Guazi, an online used-car dealer, was one of half a dozen major sponsors on the second season of iQiyi’s breakout hit “Rap of China” (中国新说唱) in 2018. Like many other sponsors of the competition-style show, it participated in iQiyi’s innovative mid-broadcast ads that featured leading contestants on the show rapping about sponsor products with typical hip-hop swagger and bravado. These types of ads were seen as offering entertaining way of linking the content of the show (rap and hip-hop culture) with a variety of sponsor goods, ranging from mobile phones to shampoo. The rap-video ads were introduced in the first season of “Rap of China” and became more popular the following year, with nearly all top performers taking turns in a variety of increasingly elaborate ads that changed with each episode. 

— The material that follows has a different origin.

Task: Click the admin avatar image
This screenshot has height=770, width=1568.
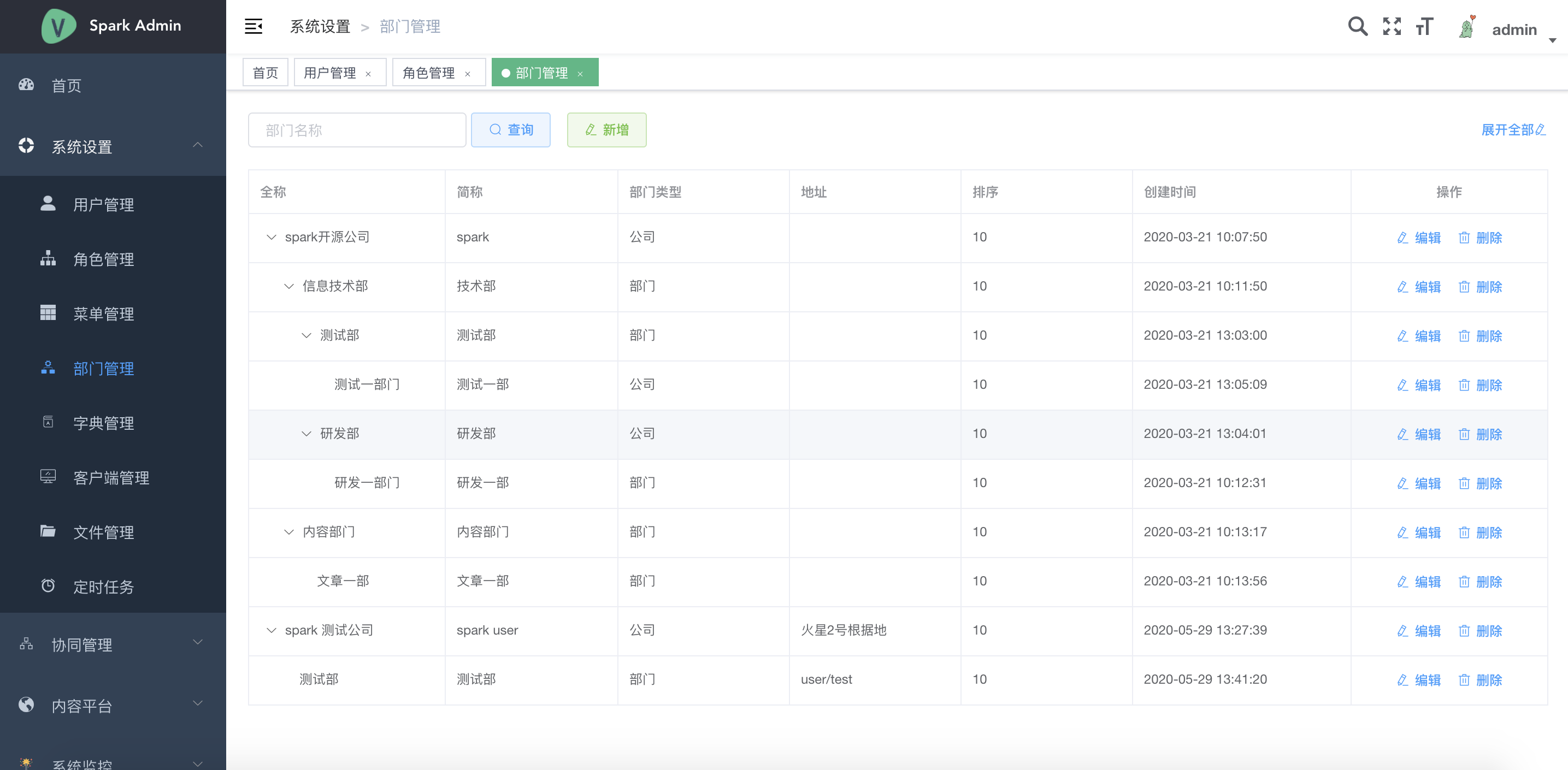Action: 1466,27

In one example, Guazi was featured in a roughly minute-long segment with rapper Wang Yitai singing about various sponsor products against a background of an animated Chinese ink-brush painting. Guazi’s videos included lines such as “Guazi used cars, always in the lead, excellent,” “many buyers, many sellers, always surpassing rivals,” and “industry leader, champion, and who are you?”  Even though the language appears appropriate in the context of rap, China’s Advertising Law includes a strict prohibition on the use of superlatives in advertising, including terms such as “top,” “best,” “leading,” and other “extreme words.” 

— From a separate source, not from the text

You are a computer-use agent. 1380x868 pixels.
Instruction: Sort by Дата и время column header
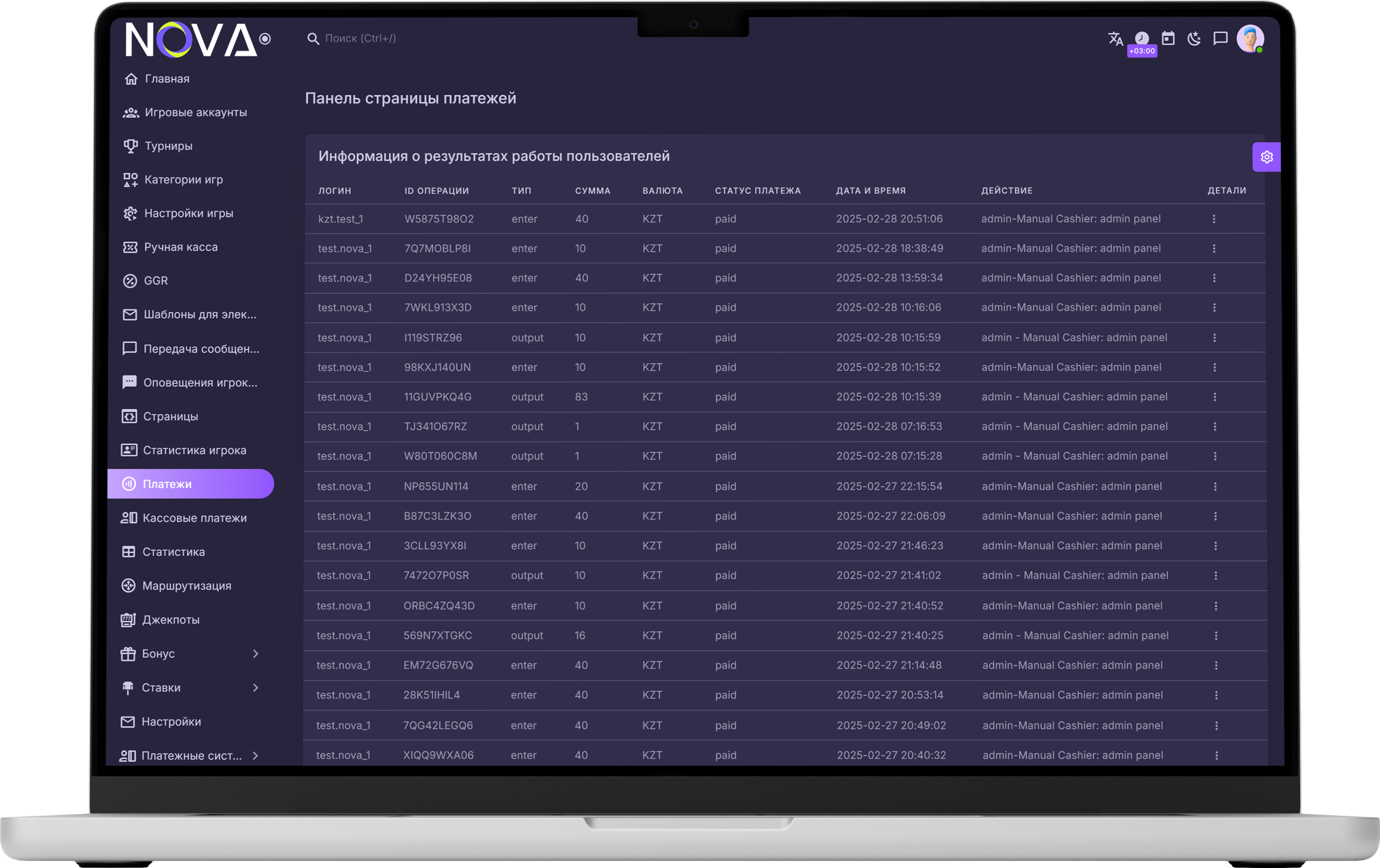pos(871,191)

Rival platform Renrenche took issue with Guazi’s wording and filed a complaint in Beijing’s Chaoyang District People’s Court alleging that Guazi’s ad misled consumers and constituted unfair competition. Renrenche claimed that Guazi exaggerated its real-world position, potentially influencing unwitting customers to choose its products and services over those of others such as Renrenche. IQiyi was also named in the complaint for its role in the creation and broadcast of the ads.  Renrenche sought an apology, RMB 20 million ($2.8 million) in compensation for damages, and an injunction against the use of the ads. The court, agreed, at least in part, and issued a preliminary injunction last September ordering Guazi and iQiyi to halt the ads while case proceeds. 

This was not the first time Renrenche and Guazi faced off in court over advertising language. In 2017, Renrenche sued Guazi for RMB 100 million ($14.1 million) over advertising claims that it was “far ahead” of the competition, and regulators fined Guazi  RMB 12.5 million ($1.8 million) for using language that “lacked a basis in facts.” Guazi also countersued Renrenche over its marketing claims of “zero down payment to buy, three days for a contract to sell.” 

Given the litigious background of the competition, it could be argued that Guazi should have been especially cautious about the language it used going forward, and other brand sponsors generally have been more careful in their wording to avoid overstepping the Advertising Law’s restrictions. Nevertheless, the Guazi case highlights the risks of brand integration and shows how the courts can apply existing law to branded content, even when it arguably aims to take creative license.